Page objects

Built-in page object classes are good base classes for custom page object classes that implement website-specific page objects.

They provide the following base line:

  • They declare the item class that they return, allowing for their to_item method to automatically build an instance of it from @field-decorated methods. See Fields.

  • They provide a default implementation for their metadata and url fields.

  • They also provide a default implementation for some item-specific fields in pages that have those (except for description in the pages for Article which has different requirements):

The following code shows a ProductPage subclass whose to_item method returns an instance of Product with metadata, a name, and a url:

import attrs
from zyte_common_items import ProductPage


class CustomProductPage(ProductPage):
    @field
    def name(self):
        return self.css("h1::text").get()

Extractors

For some nested fields (ProductFromList, ProductVariant), base extractors exist that you can subclass to write your own extractors.

They provide the following base line:

  • They declare the item class that they return, allowing for their to_item method to automatically build an instance of it from @field-decorated methods. See Fields.

  • They also provide default processors for some item-specific fields.

See Extractor API.

Auto page object classes

Page object classes with the Auto prefix can be used to easily define page object classes that get an item as a dependency from another page object class, can generate an identical item by default, and can also easily override specific fields of the item, or even return a new item with extra fields. For example:

import attrs
from web_poet import Returns, field
from zyte_common_items import AutoProductPage, Product


@attrs.define
class ExtendedProduct(Product):
    foo: str


class ExtendedProductPage(AutoProductPage, Returns[ExtendedProduct]):
    @field
    def name(self):
        return f"{self.product.brand.name} {self.product.name}"

    @field
    def foo(self):
        return "bar"

Fields of these classes have auto_field set to True in their field metadata, so that you can check if a page object subclass is overriding a field using is_auto_field():

zyte_common_items.fields.is_auto_field(cls: ItemPage, field: str)

Return True if the field named field of the cls page object class has auto_field set to True in its field metadata.

All fields defined in auto page object classes meet this condition.

print(is_auto_field(ExtendedProductPage, "name"))  # Returns False
print(is_auto_field(ExtendedProductPage, "foo"))  # Returns False
print(is_auto_field(ExtendedProductPage, "brand"))  # Returns True
print(is_auto_field(ExtendedProductPage, "bar"))  # Raises KeyError

If you are overriding a field method but the method continues to return the value straight from the Auto-prefixed class, you should also set auto_field to True. Instead of setting it manually in the field meta, you can replace the field() decorator with auto_field():

zyte_common_items.fields.auto_field(method=None, *, cached: bool = False, meta: dict | None = None, out: List[Callable] | None = None)

Decorator that works like web_poet.fields.field() but sets auto_field to True by default in meta.

from zyte_common_items import AutoProductPage
from zyte_common_items.fields import auto_field


class ProductPage(AutoProductPage):
    @auto_field
    def name(self):
        return super().name

REQUIREMENT A
From the page objects documentation, copy the stretch from "For some nested" through "See Extractor API." word for word.
REQUIREMENT B
In the page objects documentation, which item-specific field do the built-in page object classes leave without a default implementation in the pages for Article?

RAW RECORDS
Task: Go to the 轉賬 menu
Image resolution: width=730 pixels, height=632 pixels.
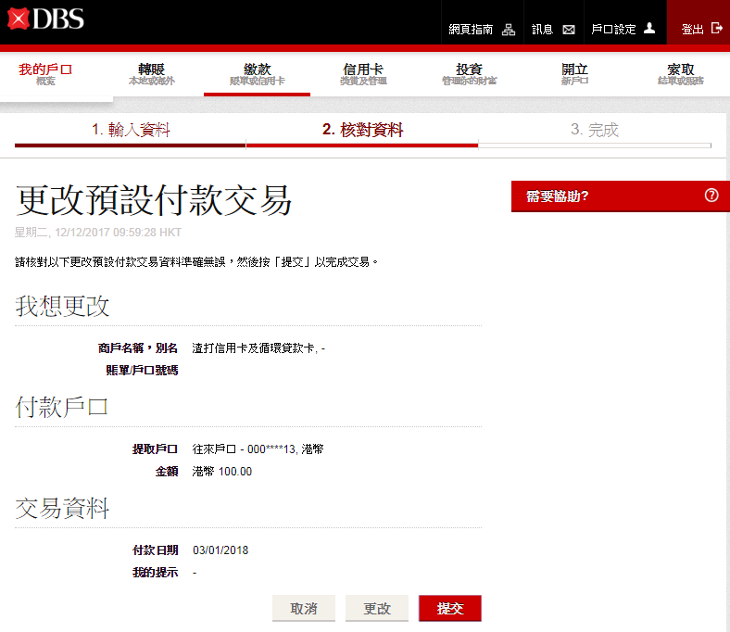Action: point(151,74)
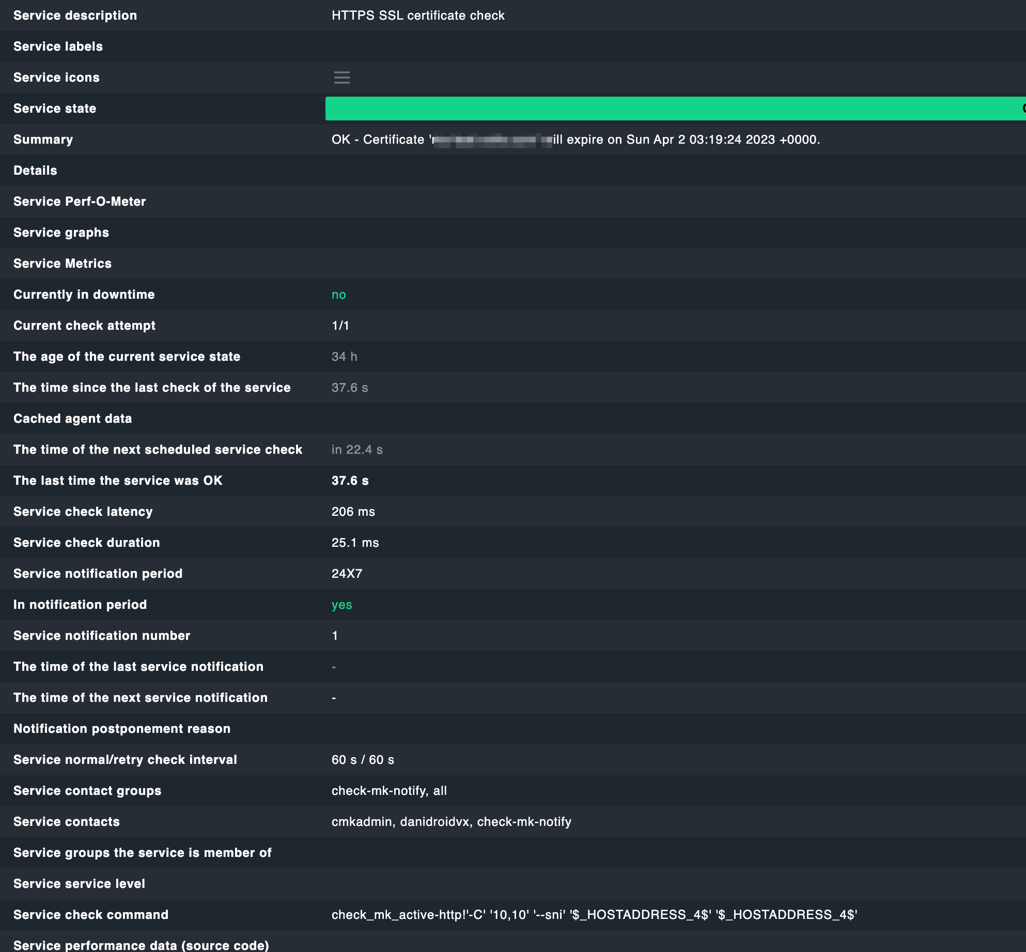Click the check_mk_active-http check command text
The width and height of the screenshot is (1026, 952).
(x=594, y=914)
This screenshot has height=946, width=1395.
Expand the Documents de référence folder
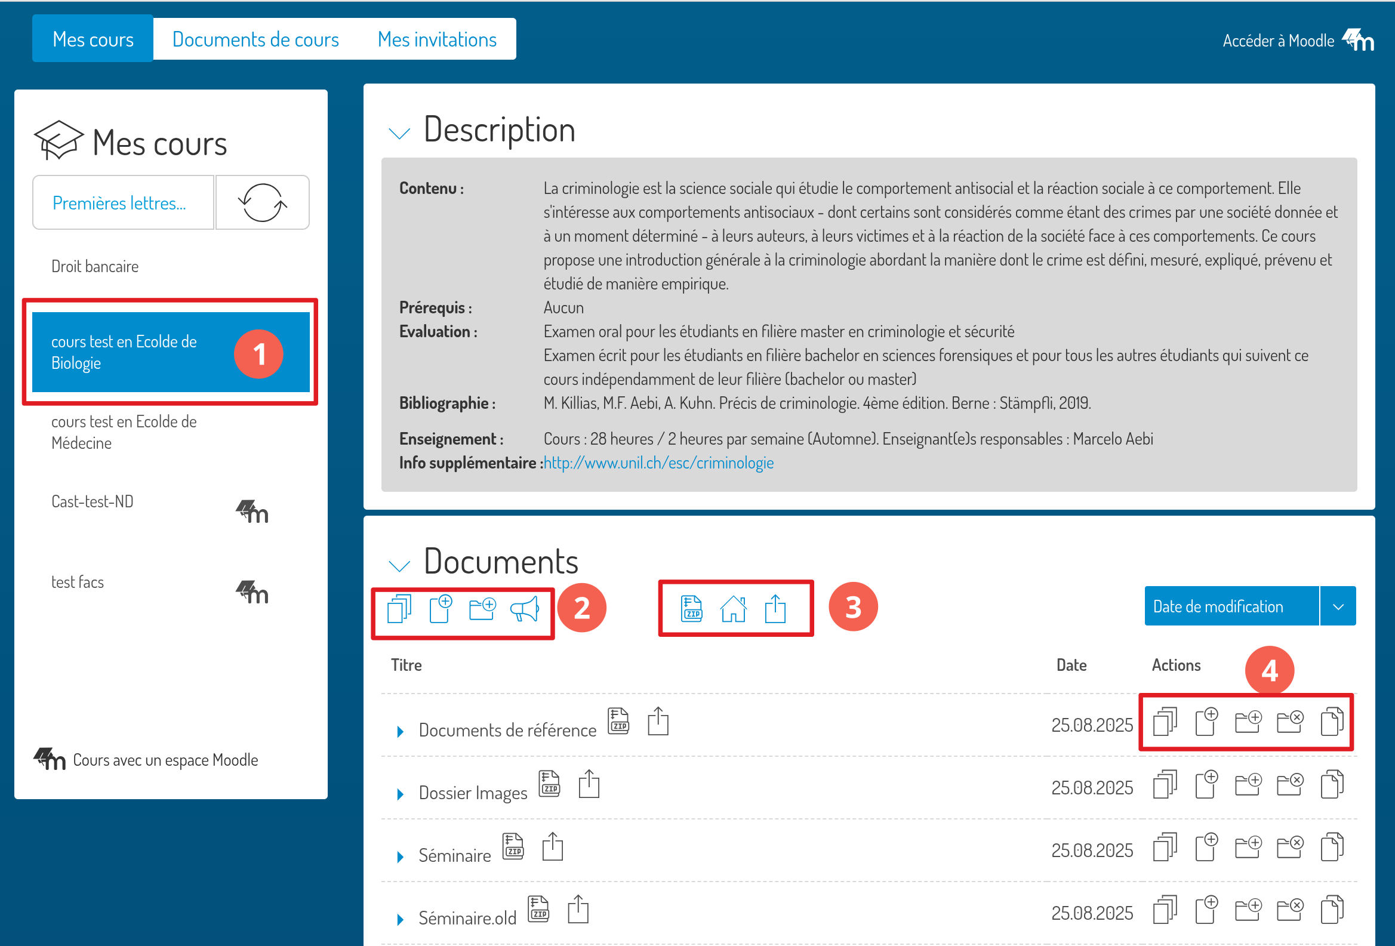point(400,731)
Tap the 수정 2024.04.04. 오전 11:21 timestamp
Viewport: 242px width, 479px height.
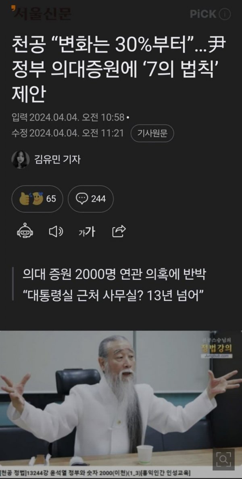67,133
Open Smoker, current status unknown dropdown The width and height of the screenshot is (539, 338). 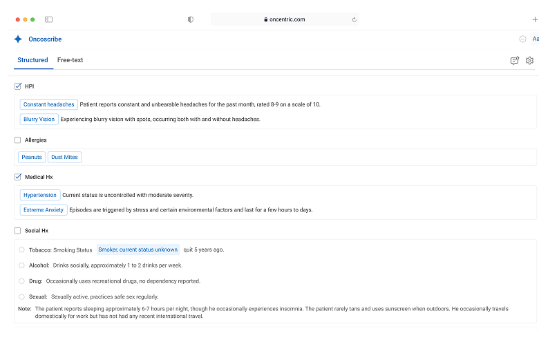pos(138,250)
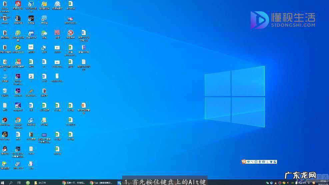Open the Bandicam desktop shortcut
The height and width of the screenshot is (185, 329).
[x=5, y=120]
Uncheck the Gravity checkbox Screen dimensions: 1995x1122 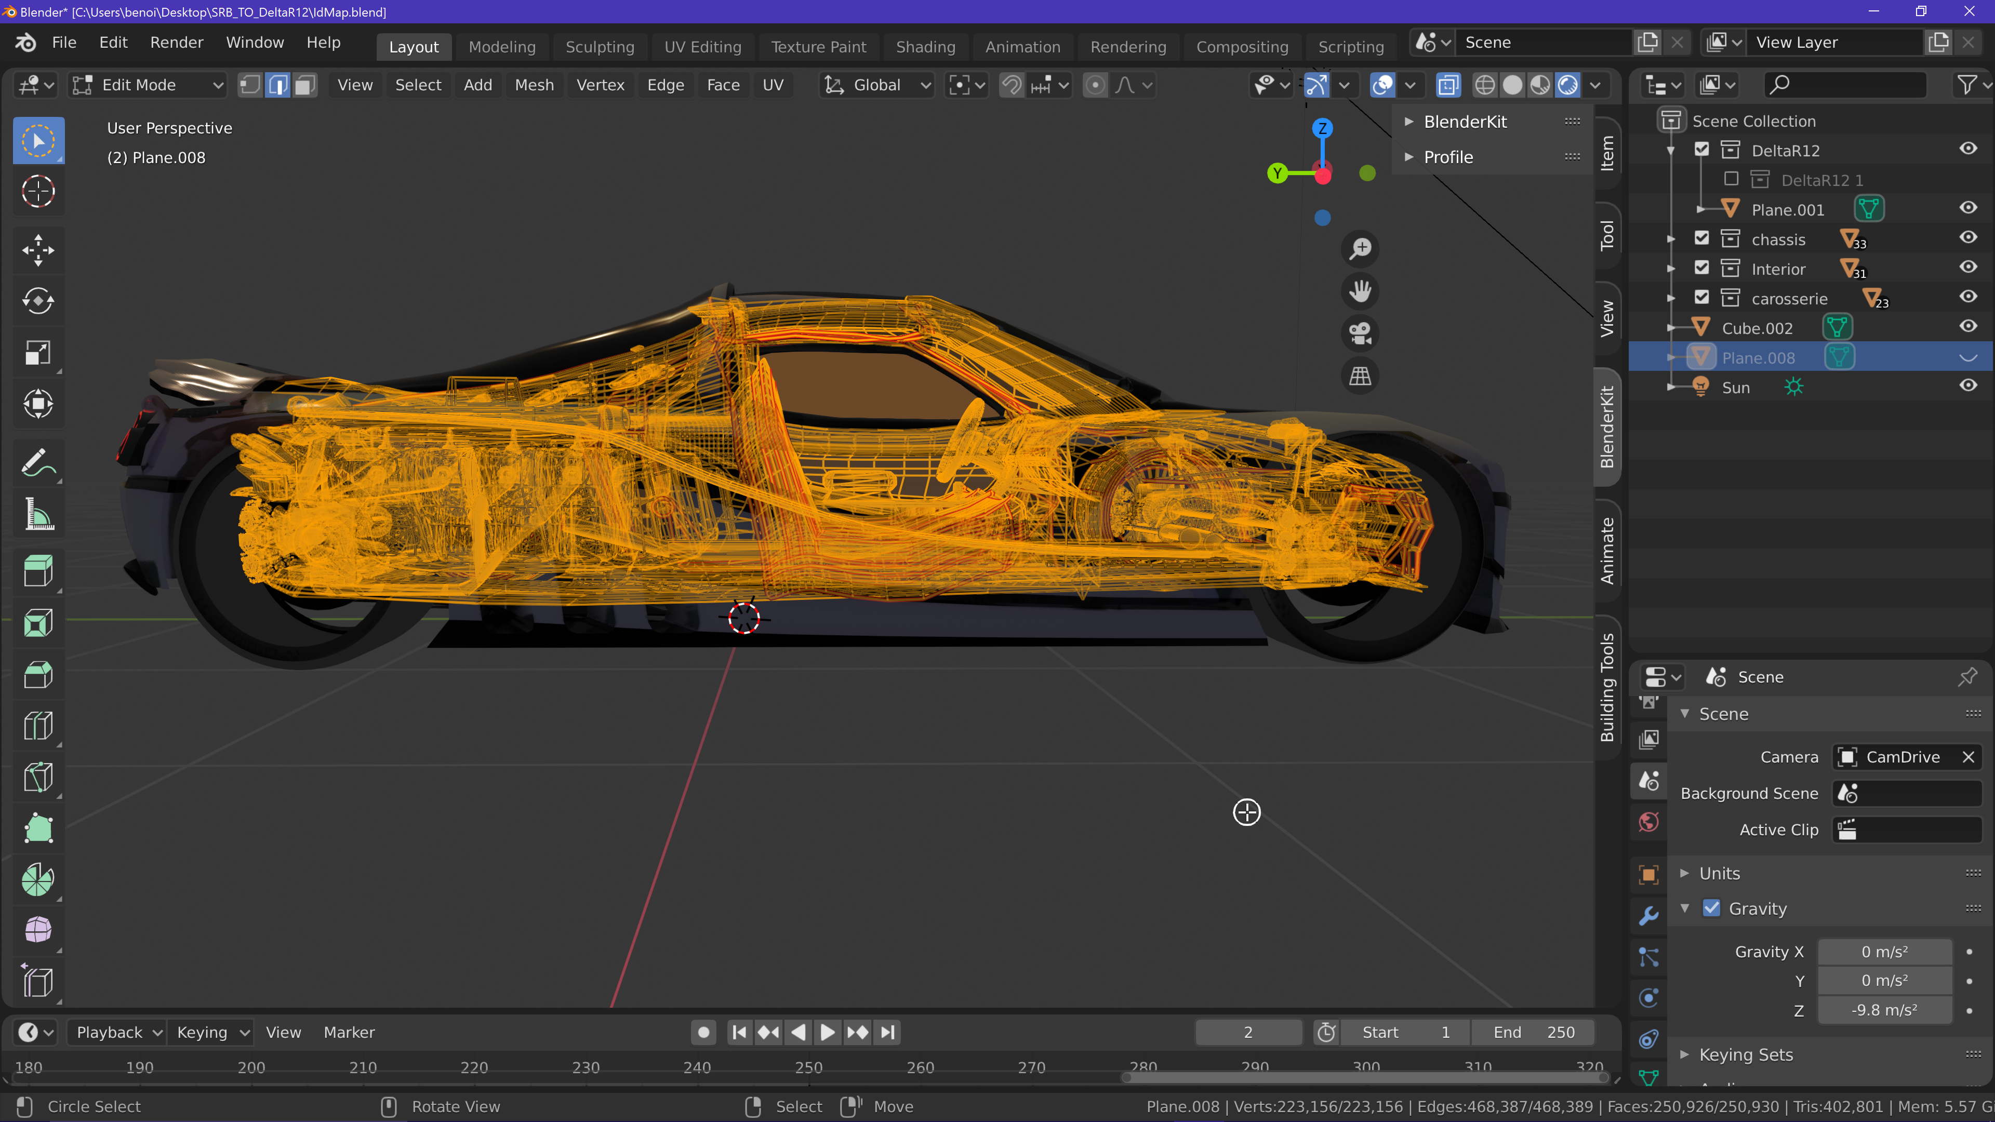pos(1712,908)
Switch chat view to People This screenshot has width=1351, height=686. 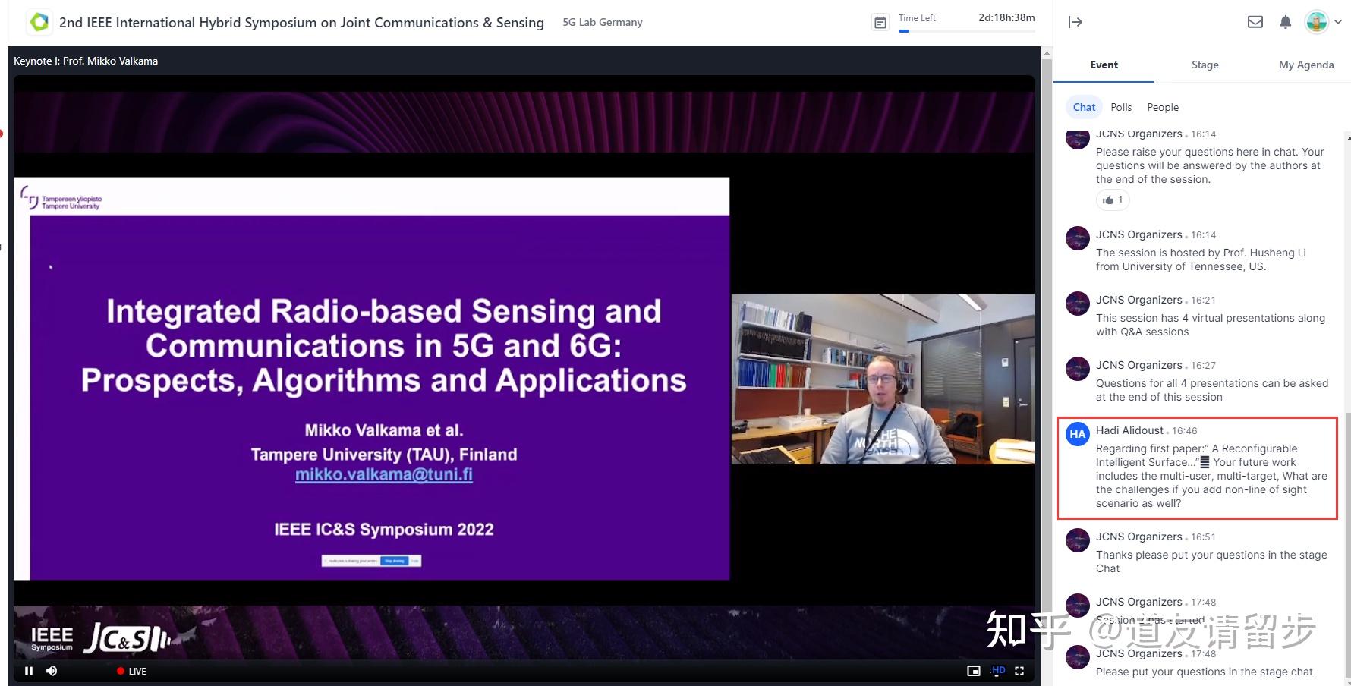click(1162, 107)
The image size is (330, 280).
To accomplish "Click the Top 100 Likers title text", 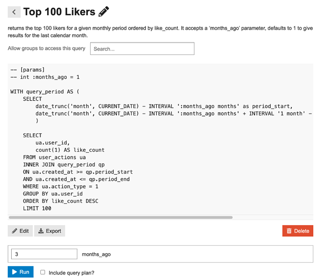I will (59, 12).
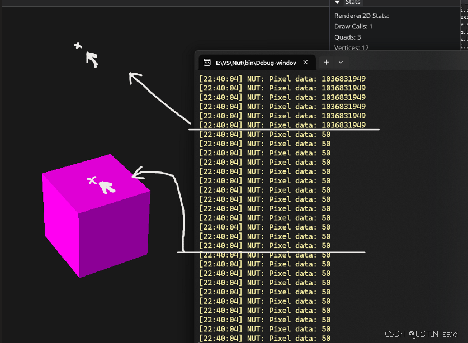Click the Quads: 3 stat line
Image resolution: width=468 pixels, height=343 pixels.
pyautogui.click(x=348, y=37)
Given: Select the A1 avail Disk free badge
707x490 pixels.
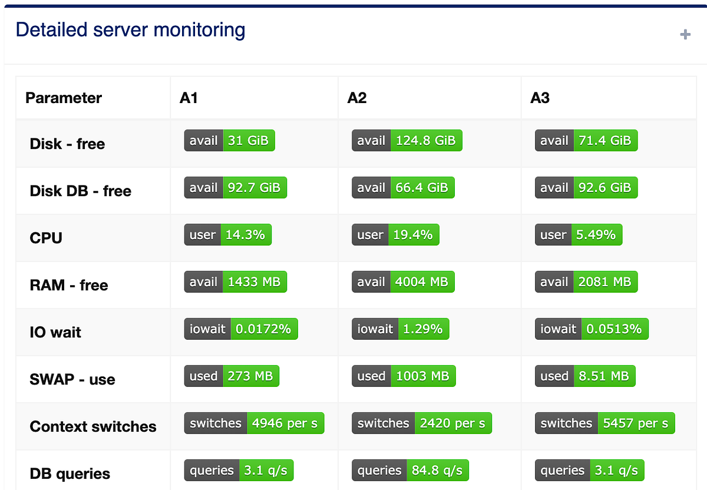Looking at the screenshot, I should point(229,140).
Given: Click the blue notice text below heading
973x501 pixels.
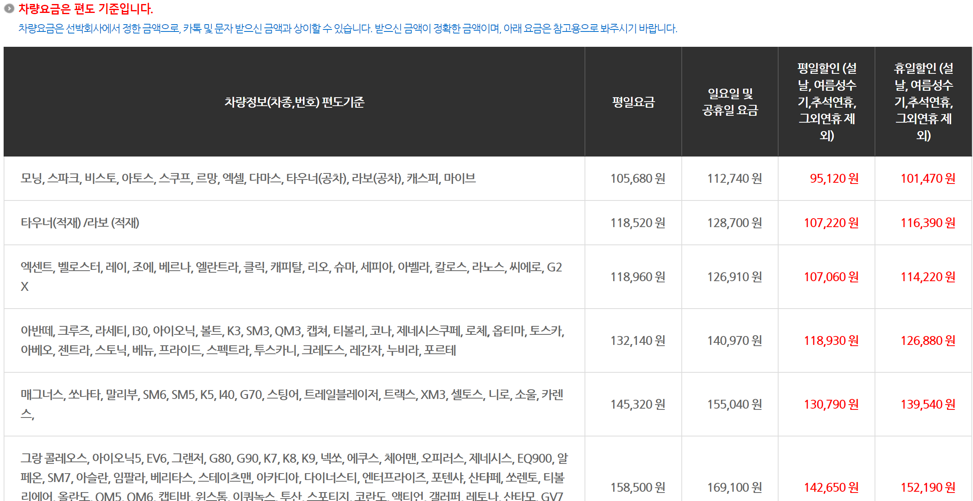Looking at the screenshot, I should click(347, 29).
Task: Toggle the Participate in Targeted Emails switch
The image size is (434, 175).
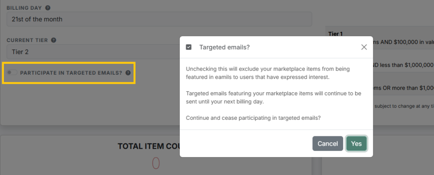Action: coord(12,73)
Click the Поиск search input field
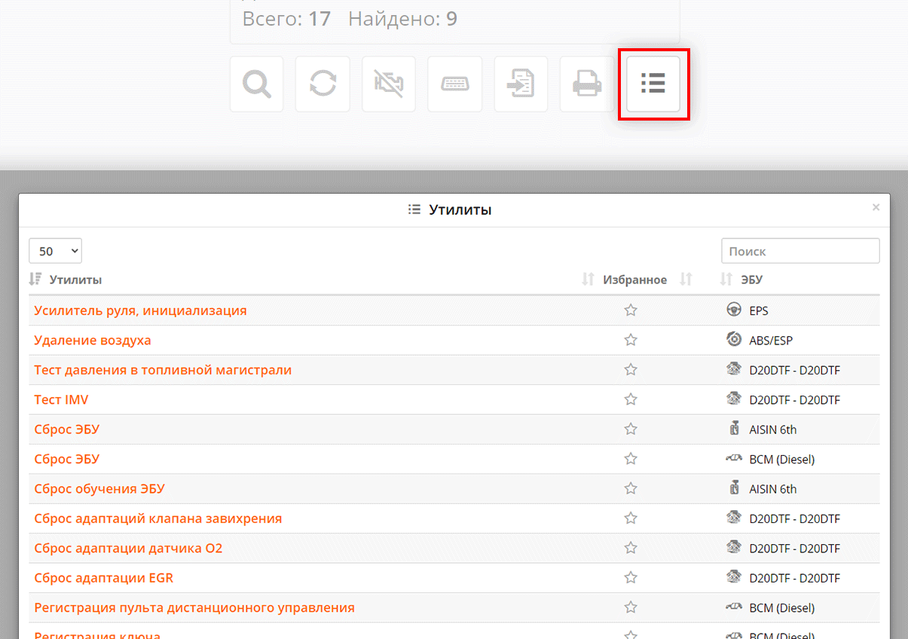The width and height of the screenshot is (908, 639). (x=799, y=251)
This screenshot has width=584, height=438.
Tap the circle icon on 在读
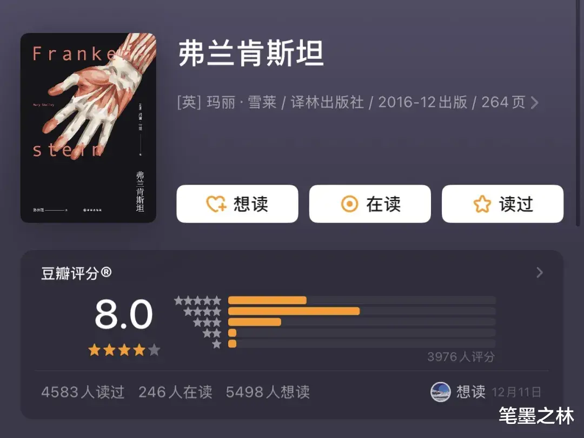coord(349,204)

OUTPUT A
For some nested fields (ProductFromList, ProductVariant), base extractors exist that you can subclass to write your own extractors.

They provide the following base line:

  • They declare the item class that they return, allowing for their to_item method to automatically build an instance of it from @field-decorated methods. See Fields.

  • They also provide default processors for some item-specific fields.

See Extractor API.

OUTPUT B
The description field, because Article has different requirements.